BEGIN DATA SHOWN

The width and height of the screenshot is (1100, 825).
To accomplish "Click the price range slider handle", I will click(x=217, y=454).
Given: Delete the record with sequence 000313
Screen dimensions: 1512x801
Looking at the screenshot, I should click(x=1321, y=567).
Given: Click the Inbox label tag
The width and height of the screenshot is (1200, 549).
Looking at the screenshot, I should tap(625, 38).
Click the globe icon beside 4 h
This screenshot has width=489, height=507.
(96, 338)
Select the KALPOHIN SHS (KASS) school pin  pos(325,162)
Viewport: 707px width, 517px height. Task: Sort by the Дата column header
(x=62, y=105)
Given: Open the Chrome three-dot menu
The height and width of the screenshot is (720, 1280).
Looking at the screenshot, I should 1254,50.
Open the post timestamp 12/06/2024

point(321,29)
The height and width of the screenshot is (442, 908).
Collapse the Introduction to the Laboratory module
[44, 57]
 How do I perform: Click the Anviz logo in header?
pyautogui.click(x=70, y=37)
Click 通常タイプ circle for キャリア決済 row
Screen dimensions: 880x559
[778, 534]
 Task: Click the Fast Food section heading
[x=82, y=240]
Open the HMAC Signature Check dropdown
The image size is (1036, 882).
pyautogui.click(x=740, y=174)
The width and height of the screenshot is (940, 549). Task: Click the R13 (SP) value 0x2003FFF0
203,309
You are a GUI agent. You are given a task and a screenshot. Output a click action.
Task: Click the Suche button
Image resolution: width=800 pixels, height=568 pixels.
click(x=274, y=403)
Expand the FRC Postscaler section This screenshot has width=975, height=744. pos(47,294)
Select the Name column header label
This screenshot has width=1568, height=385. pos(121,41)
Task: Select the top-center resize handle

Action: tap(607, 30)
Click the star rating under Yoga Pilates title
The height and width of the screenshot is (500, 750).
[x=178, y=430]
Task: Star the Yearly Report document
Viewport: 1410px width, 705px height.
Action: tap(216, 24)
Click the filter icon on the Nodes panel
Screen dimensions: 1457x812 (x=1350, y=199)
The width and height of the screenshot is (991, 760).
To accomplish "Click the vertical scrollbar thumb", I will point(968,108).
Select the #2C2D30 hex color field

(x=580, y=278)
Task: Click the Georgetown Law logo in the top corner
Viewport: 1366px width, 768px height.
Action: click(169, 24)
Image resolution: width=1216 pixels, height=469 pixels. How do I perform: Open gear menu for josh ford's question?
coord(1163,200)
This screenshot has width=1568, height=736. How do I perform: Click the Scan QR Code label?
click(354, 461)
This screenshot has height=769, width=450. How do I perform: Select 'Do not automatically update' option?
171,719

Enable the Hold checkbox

END DATA SHOWN

• _PROBLEM REQUIREMENTS_: What you return must match, line for line, the data from the line containing "Image resolution: width=1216" to its end, both ends included.

• _REPLY_:
Image resolution: width=1216 pixels, height=469 pixels. How do I perform: Open gear menu for josh ford's question?
coord(1163,200)
This screenshot has width=1568, height=736. How do I perform: Click the Scan QR Code label?
click(354, 461)
This screenshot has height=769, width=450. How do I perform: Select 'Do not automatically update' option?
171,719

Enable the Hold checkbox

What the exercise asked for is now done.